この牛沼古墳群2号墳も、前回紹介した2号墳と同様に、圏央道の建設計画に対しての地元住民の反対運動や訴訟の末に、破壊を免れたという古墳です。1号墳と同じく真上が圏央道の秋川高架橋となっており、古墳はフェンスに囲まれる形で現状保存されています。
古墳が残されたことに対しては喜ばしいとは思うのですが、施錠されて滅多に人が立ち入らない敷地内でさらにフェンスで囲ってしまったことにより、フェンスの外側は整地されているにも拘らずフェンスの内部だけが竹林となって鬱蒼としています。本当にこれで良いのだろうかと甚だ疑問なのですが、きちんと整備して史蹟公園として古墳を公開したりできないのでしょうか。。。

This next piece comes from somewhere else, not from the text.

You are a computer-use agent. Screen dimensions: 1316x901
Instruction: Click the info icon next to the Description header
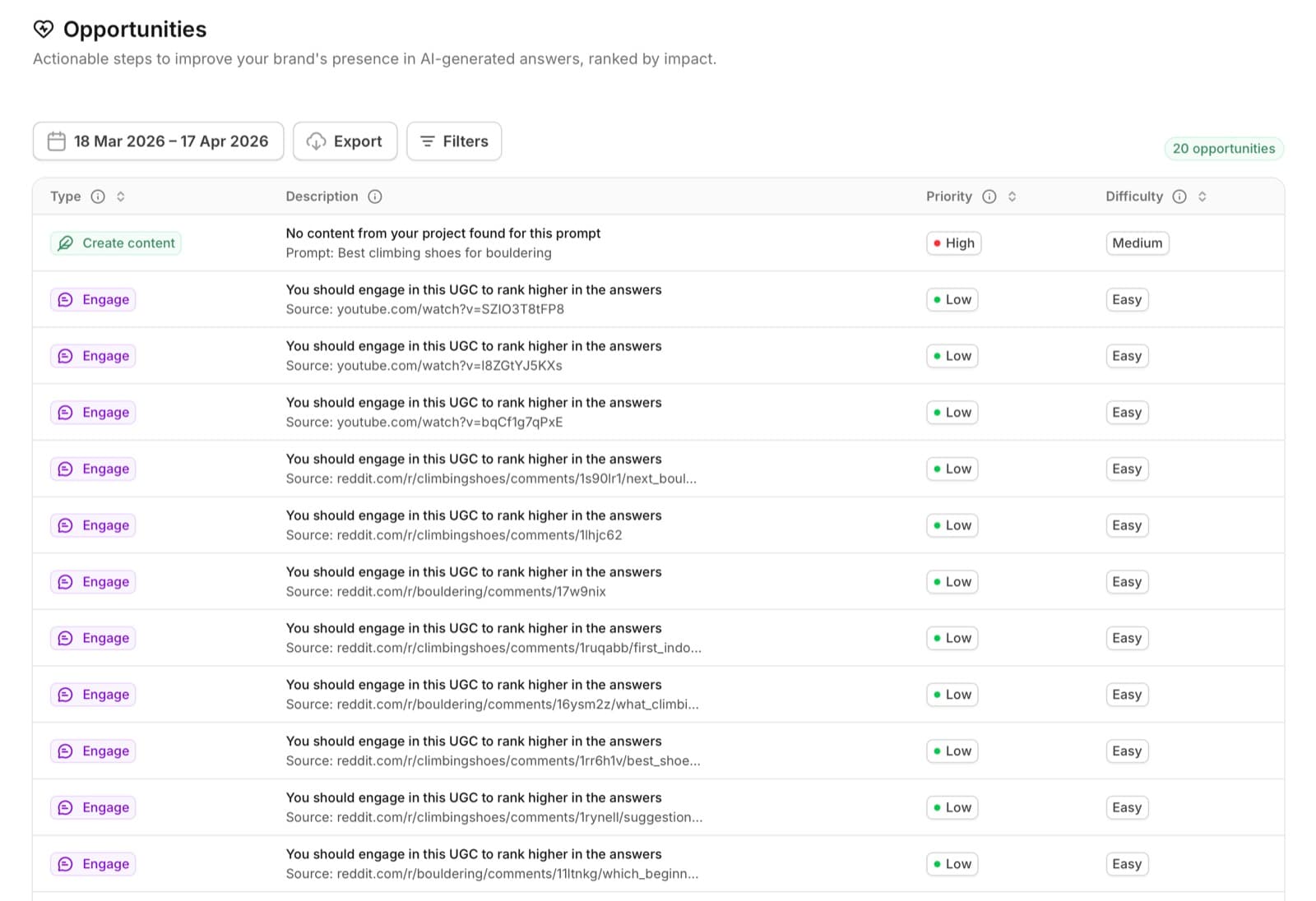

画像は、北から見た、雑草の合間に僅かに見える2号墳のマウンドです。平成7年(1995)に発行された『多摩地区所在古墳確認調査報告書』には墳丘は「消滅」とあり、主体部についても「石積の一部と思われる石が露出している」とのみ書かれていますが、少なくとも1号墳と比べると墳丘らしきマウンドが残されているようにも見えます。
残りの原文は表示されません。